> _Pixel coordinate grounding data_:
= = =
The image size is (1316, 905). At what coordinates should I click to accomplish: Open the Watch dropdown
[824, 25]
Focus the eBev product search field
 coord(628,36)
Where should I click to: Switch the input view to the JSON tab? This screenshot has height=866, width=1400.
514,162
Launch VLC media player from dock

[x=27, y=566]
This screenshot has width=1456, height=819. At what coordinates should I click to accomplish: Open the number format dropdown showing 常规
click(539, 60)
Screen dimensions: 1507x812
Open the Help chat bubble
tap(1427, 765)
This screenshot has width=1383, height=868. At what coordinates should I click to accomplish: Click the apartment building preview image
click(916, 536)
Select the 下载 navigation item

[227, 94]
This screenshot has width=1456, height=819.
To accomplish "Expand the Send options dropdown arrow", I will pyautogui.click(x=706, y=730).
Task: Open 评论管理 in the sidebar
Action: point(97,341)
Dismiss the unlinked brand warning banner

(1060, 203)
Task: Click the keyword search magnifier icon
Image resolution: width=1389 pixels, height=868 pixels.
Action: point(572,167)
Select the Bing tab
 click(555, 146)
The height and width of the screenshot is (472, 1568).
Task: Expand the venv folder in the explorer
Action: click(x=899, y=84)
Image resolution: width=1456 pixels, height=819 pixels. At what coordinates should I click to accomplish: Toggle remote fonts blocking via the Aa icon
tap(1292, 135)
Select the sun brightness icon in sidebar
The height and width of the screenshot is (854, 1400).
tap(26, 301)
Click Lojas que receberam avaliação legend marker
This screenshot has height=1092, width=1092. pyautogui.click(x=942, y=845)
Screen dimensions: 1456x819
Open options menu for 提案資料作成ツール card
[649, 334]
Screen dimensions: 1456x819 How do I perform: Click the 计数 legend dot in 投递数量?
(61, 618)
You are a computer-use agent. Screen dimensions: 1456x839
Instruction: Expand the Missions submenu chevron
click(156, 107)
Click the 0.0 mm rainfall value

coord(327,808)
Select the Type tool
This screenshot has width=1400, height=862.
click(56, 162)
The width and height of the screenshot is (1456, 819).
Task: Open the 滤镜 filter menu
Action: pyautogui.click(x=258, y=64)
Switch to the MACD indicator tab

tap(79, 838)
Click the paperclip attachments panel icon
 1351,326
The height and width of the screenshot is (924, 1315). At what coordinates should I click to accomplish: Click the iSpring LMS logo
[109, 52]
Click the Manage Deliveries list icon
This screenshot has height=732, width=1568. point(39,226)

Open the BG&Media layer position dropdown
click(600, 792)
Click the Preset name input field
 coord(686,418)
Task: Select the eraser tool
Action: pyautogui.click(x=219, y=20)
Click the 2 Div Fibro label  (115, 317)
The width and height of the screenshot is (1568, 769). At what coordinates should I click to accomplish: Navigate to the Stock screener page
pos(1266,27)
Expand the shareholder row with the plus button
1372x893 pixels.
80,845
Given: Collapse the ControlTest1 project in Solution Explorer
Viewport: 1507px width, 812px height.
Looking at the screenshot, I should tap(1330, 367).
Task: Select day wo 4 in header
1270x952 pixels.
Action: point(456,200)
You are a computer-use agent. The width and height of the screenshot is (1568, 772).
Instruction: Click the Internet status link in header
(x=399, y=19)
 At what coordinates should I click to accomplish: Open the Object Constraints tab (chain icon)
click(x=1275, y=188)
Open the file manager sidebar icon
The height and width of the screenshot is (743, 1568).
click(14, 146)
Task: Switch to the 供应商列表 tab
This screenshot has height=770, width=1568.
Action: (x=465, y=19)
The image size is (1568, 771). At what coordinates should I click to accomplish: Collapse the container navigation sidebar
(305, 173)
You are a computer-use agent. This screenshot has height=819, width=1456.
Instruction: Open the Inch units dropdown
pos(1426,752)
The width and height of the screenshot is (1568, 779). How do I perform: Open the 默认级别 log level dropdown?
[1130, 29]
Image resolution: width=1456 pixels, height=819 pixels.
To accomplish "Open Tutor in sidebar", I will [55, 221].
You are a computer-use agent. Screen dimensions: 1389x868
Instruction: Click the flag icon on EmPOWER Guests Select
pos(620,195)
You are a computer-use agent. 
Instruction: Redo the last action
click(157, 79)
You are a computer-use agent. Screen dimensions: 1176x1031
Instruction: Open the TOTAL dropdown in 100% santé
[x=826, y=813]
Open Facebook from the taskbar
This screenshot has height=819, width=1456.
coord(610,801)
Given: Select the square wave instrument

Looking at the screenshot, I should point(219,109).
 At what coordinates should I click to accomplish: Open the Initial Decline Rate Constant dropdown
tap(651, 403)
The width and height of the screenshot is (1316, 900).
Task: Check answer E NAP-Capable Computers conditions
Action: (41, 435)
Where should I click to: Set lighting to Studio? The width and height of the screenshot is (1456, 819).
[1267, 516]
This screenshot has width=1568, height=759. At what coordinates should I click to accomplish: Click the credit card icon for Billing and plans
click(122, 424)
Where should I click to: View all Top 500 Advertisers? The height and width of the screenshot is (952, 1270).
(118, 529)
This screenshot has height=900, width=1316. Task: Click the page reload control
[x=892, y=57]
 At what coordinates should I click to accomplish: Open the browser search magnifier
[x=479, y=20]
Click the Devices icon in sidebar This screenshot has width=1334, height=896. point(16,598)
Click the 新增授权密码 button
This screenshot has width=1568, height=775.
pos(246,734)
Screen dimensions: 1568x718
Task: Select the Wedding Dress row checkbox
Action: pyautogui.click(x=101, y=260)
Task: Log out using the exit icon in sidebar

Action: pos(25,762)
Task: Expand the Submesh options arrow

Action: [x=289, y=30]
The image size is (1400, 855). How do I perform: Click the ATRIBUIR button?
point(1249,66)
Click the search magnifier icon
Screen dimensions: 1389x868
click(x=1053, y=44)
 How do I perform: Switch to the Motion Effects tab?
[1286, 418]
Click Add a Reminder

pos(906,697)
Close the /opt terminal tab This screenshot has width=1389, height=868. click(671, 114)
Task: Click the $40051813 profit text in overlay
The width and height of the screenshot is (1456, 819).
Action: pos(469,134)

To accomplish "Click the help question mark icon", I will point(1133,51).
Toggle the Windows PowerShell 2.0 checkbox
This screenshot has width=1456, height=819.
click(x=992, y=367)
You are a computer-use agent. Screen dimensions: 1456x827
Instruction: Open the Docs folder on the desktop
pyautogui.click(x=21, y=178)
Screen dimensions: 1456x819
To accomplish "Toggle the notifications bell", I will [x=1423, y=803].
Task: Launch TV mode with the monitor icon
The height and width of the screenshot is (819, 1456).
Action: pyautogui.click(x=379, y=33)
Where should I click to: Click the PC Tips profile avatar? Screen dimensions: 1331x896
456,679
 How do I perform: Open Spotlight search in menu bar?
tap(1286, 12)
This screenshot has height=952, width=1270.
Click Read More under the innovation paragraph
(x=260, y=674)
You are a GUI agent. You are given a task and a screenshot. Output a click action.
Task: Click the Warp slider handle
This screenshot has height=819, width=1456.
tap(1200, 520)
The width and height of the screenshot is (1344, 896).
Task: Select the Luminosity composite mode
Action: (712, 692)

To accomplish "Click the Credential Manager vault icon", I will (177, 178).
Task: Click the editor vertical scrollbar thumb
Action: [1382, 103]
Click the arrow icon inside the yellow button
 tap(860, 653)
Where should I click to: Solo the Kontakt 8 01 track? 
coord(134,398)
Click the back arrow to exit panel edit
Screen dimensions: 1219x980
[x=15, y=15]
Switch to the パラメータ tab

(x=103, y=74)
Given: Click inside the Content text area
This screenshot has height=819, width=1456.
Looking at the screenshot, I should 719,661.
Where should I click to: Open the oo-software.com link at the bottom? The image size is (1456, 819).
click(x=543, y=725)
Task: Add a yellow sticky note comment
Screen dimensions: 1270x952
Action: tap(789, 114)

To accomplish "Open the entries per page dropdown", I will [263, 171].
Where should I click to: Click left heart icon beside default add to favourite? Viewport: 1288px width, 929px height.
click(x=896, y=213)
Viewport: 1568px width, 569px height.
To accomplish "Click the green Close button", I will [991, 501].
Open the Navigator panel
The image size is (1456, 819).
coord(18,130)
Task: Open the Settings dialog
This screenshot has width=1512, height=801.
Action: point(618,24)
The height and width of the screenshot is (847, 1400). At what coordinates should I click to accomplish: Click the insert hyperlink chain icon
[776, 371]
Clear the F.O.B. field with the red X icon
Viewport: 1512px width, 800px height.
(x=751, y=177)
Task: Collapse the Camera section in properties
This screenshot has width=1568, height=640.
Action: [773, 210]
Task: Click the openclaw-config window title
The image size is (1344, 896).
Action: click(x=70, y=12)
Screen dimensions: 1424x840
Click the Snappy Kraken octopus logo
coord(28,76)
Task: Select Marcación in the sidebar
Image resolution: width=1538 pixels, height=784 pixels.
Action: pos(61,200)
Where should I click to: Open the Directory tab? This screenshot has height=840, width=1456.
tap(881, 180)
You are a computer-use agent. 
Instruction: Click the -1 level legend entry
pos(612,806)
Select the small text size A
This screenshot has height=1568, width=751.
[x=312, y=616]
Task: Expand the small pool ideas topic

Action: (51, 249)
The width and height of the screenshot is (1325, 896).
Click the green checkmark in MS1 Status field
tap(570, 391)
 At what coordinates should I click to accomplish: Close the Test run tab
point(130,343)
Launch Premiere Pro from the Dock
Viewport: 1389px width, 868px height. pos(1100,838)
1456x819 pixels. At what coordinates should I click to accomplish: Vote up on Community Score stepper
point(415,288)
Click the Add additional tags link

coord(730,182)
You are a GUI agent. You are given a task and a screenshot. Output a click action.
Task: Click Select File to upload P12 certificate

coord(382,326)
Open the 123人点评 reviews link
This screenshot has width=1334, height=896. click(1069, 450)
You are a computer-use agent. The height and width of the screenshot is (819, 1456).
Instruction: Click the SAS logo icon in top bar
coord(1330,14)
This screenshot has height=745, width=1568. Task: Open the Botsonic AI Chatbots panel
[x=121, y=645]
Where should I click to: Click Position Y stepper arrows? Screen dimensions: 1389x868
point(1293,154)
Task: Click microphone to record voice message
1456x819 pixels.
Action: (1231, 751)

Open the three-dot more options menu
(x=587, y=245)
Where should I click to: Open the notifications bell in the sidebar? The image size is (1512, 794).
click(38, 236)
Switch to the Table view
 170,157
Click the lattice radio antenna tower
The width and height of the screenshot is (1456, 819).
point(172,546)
= = =
> _Task prompt_: Look through the data above and return exactly the lines from the one that contains "Instruction: Expand the" to the one that contains "Task: Select day wo 4 in header", inclusive, with nothing else.

> _Exercise result_:
Instruction: Expand the Missions submenu chevron
click(156, 107)
Click the 0.0 mm rainfall value

coord(327,808)
Select the Type tool
This screenshot has width=1400, height=862.
click(56, 162)
The width and height of the screenshot is (1456, 819).
Task: Open the 滤镜 filter menu
Action: pyautogui.click(x=258, y=64)
Switch to the MACD indicator tab

tap(79, 838)
Click the paperclip attachments panel icon
 1351,326
The height and width of the screenshot is (924, 1315). At what coordinates should I click to accomplish: Click the iSpring LMS logo
[109, 52]
Click the Manage Deliveries list icon
This screenshot has height=732, width=1568. point(39,226)

Open the BG&Media layer position dropdown
click(600, 792)
Click the Preset name input field
 coord(686,418)
Task: Select the eraser tool
Action: pyautogui.click(x=219, y=20)
Click the 2 Div Fibro label  (115, 317)
The width and height of the screenshot is (1568, 769). At what coordinates should I click to accomplish: Navigate to the Stock screener page
pos(1266,27)
Expand the shareholder row with the plus button
1372x893 pixels.
80,845
Given: Collapse the ControlTest1 project in Solution Explorer
Viewport: 1507px width, 812px height.
Looking at the screenshot, I should tap(1330, 367).
Task: Select day wo 4 in header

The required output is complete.